THE TASK
From the items below, extract verbatim the lines running from the one containing "Viewport: 800px width, 800px" through the end of the items, with both ends included.

-- start of TASK INPUT --

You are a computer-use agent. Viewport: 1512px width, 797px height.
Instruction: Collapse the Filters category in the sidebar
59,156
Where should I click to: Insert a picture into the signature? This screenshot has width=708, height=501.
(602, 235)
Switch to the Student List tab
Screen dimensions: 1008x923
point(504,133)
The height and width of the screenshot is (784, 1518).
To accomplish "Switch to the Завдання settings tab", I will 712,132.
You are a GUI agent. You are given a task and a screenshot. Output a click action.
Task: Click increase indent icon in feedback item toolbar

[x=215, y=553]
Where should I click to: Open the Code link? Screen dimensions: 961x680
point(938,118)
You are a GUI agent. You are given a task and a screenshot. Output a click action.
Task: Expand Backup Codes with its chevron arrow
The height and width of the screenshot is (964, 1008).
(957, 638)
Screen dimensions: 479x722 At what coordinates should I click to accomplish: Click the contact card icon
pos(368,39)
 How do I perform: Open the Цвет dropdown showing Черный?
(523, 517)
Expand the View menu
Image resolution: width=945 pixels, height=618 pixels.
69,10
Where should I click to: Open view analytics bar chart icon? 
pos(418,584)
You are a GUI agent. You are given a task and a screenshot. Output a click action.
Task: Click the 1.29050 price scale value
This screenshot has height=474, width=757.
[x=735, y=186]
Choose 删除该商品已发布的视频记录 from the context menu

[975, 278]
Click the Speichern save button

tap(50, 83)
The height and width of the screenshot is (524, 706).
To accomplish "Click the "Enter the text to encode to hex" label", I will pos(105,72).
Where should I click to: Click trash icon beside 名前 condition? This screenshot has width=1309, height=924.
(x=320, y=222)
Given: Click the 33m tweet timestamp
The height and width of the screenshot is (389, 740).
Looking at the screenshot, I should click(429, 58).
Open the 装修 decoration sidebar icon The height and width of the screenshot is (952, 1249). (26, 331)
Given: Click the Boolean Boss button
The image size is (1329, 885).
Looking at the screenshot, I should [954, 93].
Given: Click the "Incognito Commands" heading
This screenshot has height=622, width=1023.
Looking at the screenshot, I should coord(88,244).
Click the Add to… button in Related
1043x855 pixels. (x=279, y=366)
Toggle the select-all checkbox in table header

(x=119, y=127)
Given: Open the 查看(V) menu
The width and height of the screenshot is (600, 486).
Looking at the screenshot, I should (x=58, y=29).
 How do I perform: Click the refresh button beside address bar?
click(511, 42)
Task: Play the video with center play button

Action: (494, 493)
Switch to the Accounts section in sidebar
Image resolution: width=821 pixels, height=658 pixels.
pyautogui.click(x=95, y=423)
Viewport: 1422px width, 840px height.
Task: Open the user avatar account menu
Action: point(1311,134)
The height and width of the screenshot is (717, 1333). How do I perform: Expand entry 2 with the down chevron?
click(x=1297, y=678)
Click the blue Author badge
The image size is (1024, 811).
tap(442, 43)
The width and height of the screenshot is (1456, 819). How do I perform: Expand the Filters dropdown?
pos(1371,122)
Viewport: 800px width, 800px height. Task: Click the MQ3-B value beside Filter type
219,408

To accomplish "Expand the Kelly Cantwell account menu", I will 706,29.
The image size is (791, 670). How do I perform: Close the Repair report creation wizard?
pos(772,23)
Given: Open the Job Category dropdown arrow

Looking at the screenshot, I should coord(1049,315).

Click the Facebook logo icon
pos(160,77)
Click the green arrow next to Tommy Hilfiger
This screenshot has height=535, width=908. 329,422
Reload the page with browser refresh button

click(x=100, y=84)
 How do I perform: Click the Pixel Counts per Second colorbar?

-- end of TASK INPUT --

WRITTEN REPLY
Viewport: 800px width, 800px height. Task: Click the MQ3-B value beside Filter type
219,408

To accomplish "Expand the Kelly Cantwell account menu", I will 706,29.
The image size is (791, 670). How do I perform: Close the Repair report creation wizard?
pos(772,23)
Given: Open the Job Category dropdown arrow

Looking at the screenshot, I should coord(1049,315).

Click the Facebook logo icon
pos(160,77)
Click the green arrow next to Tommy Hilfiger
This screenshot has height=535, width=908. 329,422
Reload the page with browser refresh button

click(x=100, y=84)
 How do I perform: Click the Pixel Counts per Second colorbar?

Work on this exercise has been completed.